SET OF TASKS >>
1. List every topic that the newsletter article on ice use in the country says the videos cover.
2. In the newsletter article on ice use in the country, who funded the project?
3. Continue the newsletter article on ice use in the country from its last sentence.

DOCUMENT EXCERPT >>
Vol 14 Edition 2

Ice use in the Country: Workers share their experiences in new video series

Image: Bart McGill

A new program developed by Penington Institute aims to educate workers in secondary NSPs and other health services to reduce the harms for clients who inject ice.

Injecting ice in the Country includes 10 videos and fact sheets that can be accessed from www.penington.org.au/injectingiceinthecountry. As well as building harm reduction capacity in rural and communities, the project aims to improve Aboriginal clients’ access to harm reduction services through both Aboriginal and mainstream services.

The Victorian Government funded the project after the Premier’s Ice Action Taskforce revealed that injecting ice was becoming an increasing concern in country areas. While targeted at rural and regional workers, the resources are relevant for anyone who has clients who inject ice. In the videos, NSP workers, doctors and other experts talk about key issues relating injecting ice, and how healthier approaches can be used to support clients to reduce the harms.

Topics include current trends in ice use, intoxication and withdrawal, psychological impacts, impacts on the body, safer injecting, harm reduction and engaging clients.

Experts explain how ice can cause heart, liver and dental problems, and that NSP workers have vital roles in educating clients to reduce these harms.

(Dataset entries)
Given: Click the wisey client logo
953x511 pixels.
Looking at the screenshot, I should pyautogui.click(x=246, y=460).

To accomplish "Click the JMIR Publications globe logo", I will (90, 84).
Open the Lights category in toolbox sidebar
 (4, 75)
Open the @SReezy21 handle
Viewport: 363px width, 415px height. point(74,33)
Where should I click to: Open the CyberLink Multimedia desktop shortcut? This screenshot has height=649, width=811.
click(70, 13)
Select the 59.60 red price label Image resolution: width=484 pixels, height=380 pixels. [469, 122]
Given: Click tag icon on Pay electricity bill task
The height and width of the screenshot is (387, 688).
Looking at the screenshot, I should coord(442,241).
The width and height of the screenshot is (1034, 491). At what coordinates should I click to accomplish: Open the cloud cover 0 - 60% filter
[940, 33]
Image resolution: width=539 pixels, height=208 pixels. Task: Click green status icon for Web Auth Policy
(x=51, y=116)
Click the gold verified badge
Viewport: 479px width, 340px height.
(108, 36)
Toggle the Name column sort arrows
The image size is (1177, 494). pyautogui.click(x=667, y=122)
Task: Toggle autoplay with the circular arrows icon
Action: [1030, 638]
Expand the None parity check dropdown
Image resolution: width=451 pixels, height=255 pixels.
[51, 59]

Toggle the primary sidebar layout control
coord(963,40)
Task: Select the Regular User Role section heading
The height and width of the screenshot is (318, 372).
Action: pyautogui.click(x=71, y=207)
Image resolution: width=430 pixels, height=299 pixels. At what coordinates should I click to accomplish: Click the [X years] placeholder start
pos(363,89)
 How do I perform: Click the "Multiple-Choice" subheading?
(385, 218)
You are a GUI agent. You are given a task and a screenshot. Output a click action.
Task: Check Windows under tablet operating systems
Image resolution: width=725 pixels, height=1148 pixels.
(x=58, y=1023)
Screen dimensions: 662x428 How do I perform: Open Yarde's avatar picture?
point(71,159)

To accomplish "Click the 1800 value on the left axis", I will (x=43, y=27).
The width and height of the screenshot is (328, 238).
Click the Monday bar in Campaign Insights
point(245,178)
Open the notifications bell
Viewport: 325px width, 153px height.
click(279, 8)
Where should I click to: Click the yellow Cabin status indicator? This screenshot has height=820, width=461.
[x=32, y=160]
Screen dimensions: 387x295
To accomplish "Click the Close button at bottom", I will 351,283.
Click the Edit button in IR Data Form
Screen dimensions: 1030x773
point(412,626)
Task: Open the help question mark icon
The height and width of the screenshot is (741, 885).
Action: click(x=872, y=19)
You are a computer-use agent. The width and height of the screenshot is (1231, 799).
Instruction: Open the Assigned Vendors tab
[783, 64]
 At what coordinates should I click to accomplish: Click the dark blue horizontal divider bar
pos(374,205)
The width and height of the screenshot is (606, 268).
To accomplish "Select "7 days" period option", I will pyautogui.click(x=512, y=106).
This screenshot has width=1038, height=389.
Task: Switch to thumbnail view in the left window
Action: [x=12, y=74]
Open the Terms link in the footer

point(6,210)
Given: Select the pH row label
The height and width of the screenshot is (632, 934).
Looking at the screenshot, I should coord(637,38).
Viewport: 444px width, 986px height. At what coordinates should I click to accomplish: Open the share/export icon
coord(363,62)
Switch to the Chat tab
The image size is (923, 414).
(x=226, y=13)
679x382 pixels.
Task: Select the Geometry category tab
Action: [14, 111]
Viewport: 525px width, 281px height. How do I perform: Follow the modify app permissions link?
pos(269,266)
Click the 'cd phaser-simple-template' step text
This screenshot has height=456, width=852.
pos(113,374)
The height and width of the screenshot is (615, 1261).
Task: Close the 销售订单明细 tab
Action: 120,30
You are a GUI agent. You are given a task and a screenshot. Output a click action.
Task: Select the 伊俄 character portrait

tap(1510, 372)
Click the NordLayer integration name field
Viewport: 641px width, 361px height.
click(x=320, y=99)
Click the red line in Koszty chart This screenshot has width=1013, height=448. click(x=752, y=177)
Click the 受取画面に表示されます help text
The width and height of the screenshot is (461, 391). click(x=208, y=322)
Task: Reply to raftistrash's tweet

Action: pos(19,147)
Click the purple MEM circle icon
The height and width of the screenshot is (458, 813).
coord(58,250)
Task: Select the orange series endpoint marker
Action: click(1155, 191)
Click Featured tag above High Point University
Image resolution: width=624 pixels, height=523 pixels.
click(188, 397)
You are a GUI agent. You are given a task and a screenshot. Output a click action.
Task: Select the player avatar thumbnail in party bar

RESULTS IN ORDER >>
1.
- Current trends in ice use
- Intoxication and withdrawal
- Psychological impacts
- Impacts on the body
- Safer injecting
- Harm reduction
- Engaging clients

2. The Victorian Government funded the project.

3.
There are a range of risks that come with injecting ice that are unique; it can shrink veins, making it harder to inject, and along with tremor and blurred vision that clients experience, this can increase the risk of vein damage, missed hits and blood-borne virus transmission.

Ice use can make people feel invincible and lead to an increase in risk taking behaviours. It’s also associated with poor mental health, and often contributes to clients experiencing anxiety and depression.

Bendigo Community Health Services Alcohol and Drug Community Senior Worker, Bart McGill, who is in the videos, says: “Variability and potency fluctuate wildly, and this can be a driver of harm for people who use ice.

“It’s hard to gain knowledge about injecting; there’s no university or education class so these videos and factsheets are really helpful.

“Secondary NSP workers have many competing priorities and can be unsupported in the critical work they do as NSP workers.”

Bart says there are risks associated with injecting that are unique to ice and because it’s a stimulant, the body runs at an elevated rate which reduces appetite and the need for sleep.

To access the resources, visit www.penington.org.au/injectingiceinthecountry. Training sessions for staff can be booked by emailing info@penington.org.au

Tips for helping clients:

  • Your approach is critical. It’s important to build trust with clients – this is made easier when they are confident that their information is confidential and won’t be shared with other staff or members of the community.
  • Be welcoming, approachable and respectful as clients treated respectfully are more likely initiate conversations with NSP staff.
  • Building rapport takes time. It’s important to be genuine, sincere and consistent. Being friendly and professional will reassure clients that you take their privacy and health concerns seriously.
  • Don’t be disheartened if clients are not talkative on all occasions; don’t expect or demand responses.
  • Building a relationship is vital as often the NSP worker is the only contact clients will have with a health service. NSP workers who develop a relationship with the client may be able to open up a conversation about seeking further support.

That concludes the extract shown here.